A small-scale outdoor plant growth chamber with modulated enhancement of solar UV-B radiation.

Abstract

An outdoor, solar illuminated growth chamber with modulated UV-B enhancement, is described and its performance characterized. The chamber was clad with Teflon film that transmitted both UV-A and UV-B with little absorption and whose transmission did not change significantly over 1 yr. An array of UV-B emitting fluorescent tubes with cellulose diacetate filters provided additional UV-B radiation inside the chamber with little additional UV-A, while a similar chamber with unenergized tubes provided an ambient control. Ambient and enhanced UV-B levels were measured using a pair of integrating broad band radiometers, and it was found that frequency modulation allowed control of lamp intensity over a range in excess of 100:1. Within the UV-B chamber, enhanced levels of integrated UV-B could be maintained at a constant ratio over ambient throughout the day. However, it was not sufficient simply to maintain a constant ratio of radiometer output voltages: the angular responses of the two radiometers had to be well matched. The shape of the UV-B portion of the enhanced spectrum closely followed that expected under ozone depleted skies, while the enhancement of UV-A was insignificant.
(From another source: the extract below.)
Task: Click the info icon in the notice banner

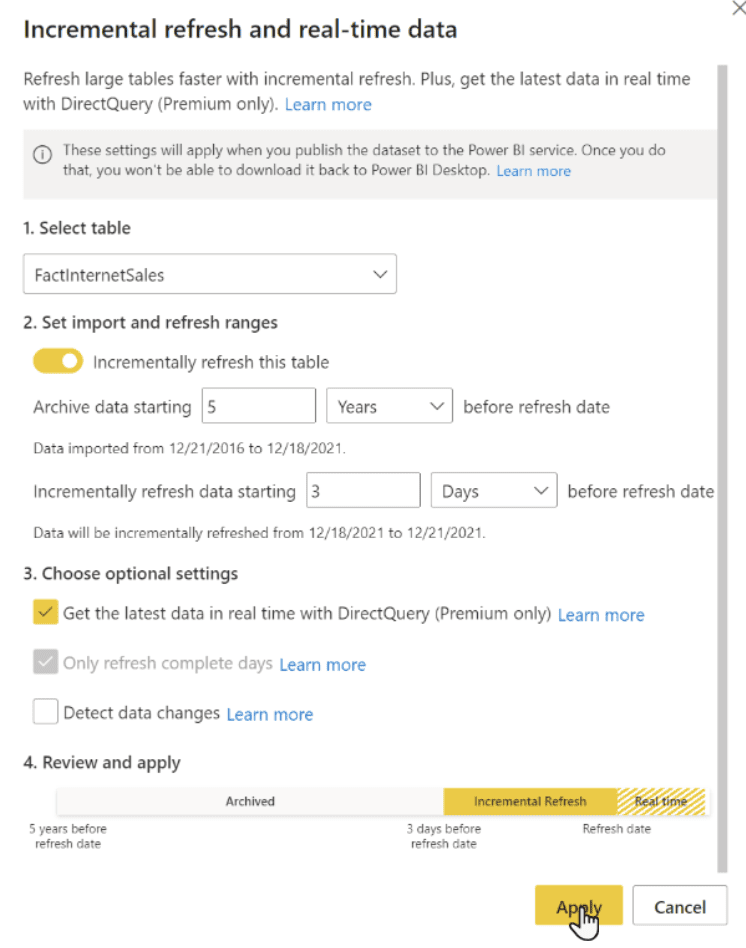Action: [x=42, y=154]
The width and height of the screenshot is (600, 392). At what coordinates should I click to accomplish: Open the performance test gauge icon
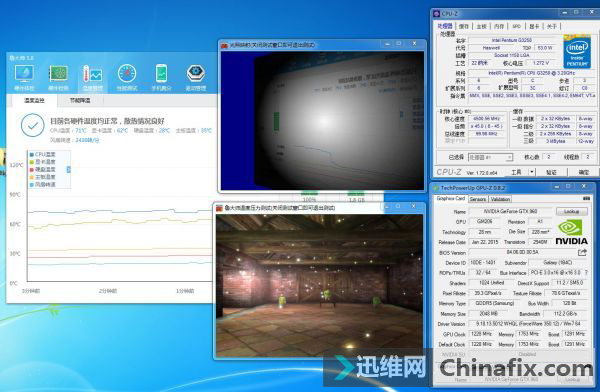point(127,78)
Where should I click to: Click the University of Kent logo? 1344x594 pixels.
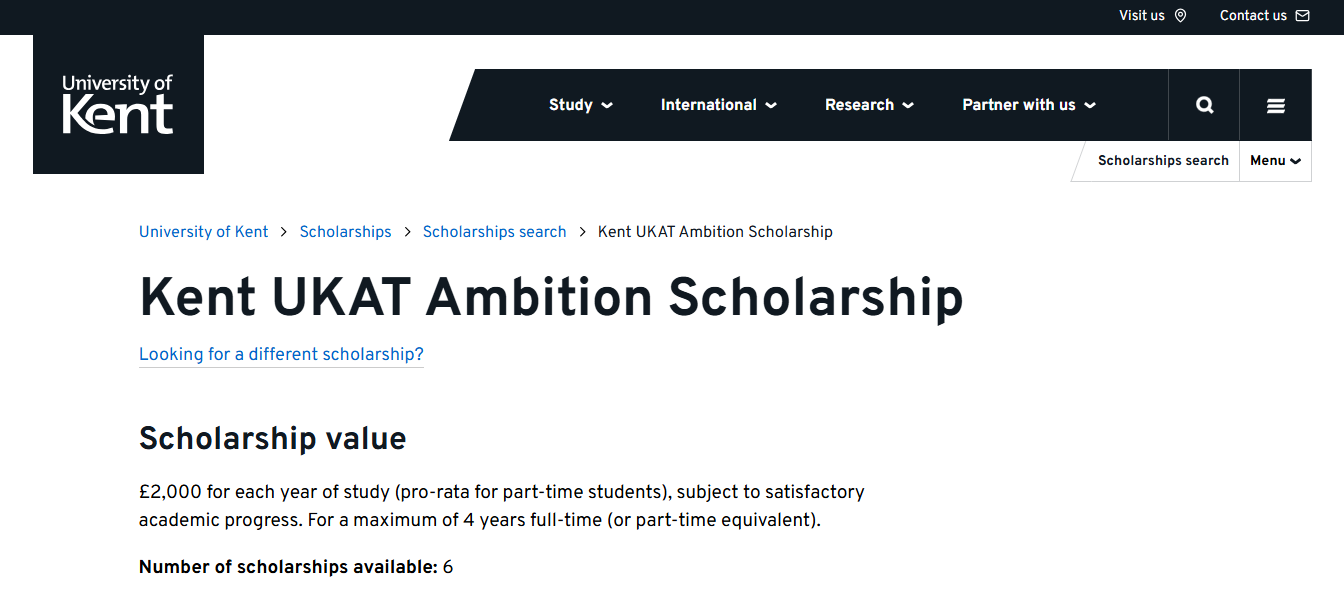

The spectral profile obtained in the UV-B depended on the thickness of the cellulose diacetate filters used to block short wavelength UV radiation emitted by the fluorescent tubes. The number (thickness) of cellulose diacetate filters required to achieve this match varied with season. Although the filters did degrade with exposure to UV-B it was not necessary to replace them for several months. This was due to: (i) low rate of filter degradation because the lamps were rarely required to be run at full brilliance except at midsummer midday; and (ii) increased tube intensity compensated for reduced filter transmission.